USD/CHF trades with mild negative bias around 0.8655 in Friday’s early European session.
Stronger US Retail Sales reinforce bets that the Fed will pursue modest rate cuts next year, which might support the USD.
Any signs of escalating Middle East geopolitical tensions might boost the CHF and cap the pair’s upside.
The USD/CHF pair trades with mild losses near 0.8655 during the early European session on Friday. The increasing bets that the US Federal Reserve (Fed) would cut rates less aggressively might cap the downside for the pair in the near term. Traders will take more cues from the US housing data and Fedspeak later on Friday.
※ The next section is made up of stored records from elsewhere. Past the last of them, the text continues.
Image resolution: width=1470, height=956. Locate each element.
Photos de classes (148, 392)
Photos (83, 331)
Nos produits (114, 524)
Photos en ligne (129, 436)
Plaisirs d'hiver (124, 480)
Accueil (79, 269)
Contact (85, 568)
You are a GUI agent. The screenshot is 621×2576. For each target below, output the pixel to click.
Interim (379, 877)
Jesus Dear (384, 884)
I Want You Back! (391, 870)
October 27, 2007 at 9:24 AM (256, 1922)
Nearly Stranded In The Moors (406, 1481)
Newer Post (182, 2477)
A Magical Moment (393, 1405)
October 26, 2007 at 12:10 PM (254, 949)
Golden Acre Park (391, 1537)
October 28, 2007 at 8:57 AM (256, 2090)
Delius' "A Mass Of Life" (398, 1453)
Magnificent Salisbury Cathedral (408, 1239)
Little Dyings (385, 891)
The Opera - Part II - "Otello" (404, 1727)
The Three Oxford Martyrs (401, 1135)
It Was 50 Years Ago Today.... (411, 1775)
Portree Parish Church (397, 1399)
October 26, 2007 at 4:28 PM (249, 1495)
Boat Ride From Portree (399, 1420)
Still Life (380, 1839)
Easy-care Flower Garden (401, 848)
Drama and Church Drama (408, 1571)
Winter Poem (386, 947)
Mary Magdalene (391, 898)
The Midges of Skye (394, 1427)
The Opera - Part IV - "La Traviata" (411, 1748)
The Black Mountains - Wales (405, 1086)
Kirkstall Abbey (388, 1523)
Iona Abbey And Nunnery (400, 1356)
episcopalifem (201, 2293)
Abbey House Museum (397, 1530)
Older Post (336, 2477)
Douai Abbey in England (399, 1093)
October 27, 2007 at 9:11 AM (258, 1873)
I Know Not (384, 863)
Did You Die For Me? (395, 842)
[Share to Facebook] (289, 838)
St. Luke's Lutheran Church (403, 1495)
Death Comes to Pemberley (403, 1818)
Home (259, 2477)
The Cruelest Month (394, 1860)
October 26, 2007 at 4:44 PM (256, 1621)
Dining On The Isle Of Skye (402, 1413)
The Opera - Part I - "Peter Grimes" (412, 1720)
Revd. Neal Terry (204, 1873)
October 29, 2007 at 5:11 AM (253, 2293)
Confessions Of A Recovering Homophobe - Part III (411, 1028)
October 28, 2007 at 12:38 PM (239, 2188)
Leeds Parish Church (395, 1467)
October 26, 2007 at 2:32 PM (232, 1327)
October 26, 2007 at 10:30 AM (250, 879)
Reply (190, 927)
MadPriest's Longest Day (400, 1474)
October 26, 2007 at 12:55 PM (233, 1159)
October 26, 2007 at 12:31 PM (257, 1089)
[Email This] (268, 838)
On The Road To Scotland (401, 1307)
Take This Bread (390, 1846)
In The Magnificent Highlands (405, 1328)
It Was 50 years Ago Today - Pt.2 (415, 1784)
Rising demand for the USD in the backdrop of waning expectations of outsized Fed rate cuts and encouraging US economic data might support the pair. The US Census Bureau revealed on Thursday that US Retail Sales climbed by 0.4% MoM in September versus a 0.1% rise in August, above the market consensus of 0.3%. Additionally, the US Initial Jobless Claims for the week ending October 11 increased to 241,000. The figure came in below the consensus and the previous week's of 260,000 (revised from 258,000).
Meanwhile, the US Dollar Index (DXY), which measures the greenback against six major rivals, currently trades near the highest level since August 2 around 103.65.
Goldman Sachs analysts said on Wednesday that they expect the Fed to cut consecutive 25 basis points (bps) from November 2024 through June 2025 as fears of a potential US recession ease, per the Economic Times. According to the CME Fed Watch Tool, money markets are now pricing a 90.3% probability of a 25bps rate reduction next month.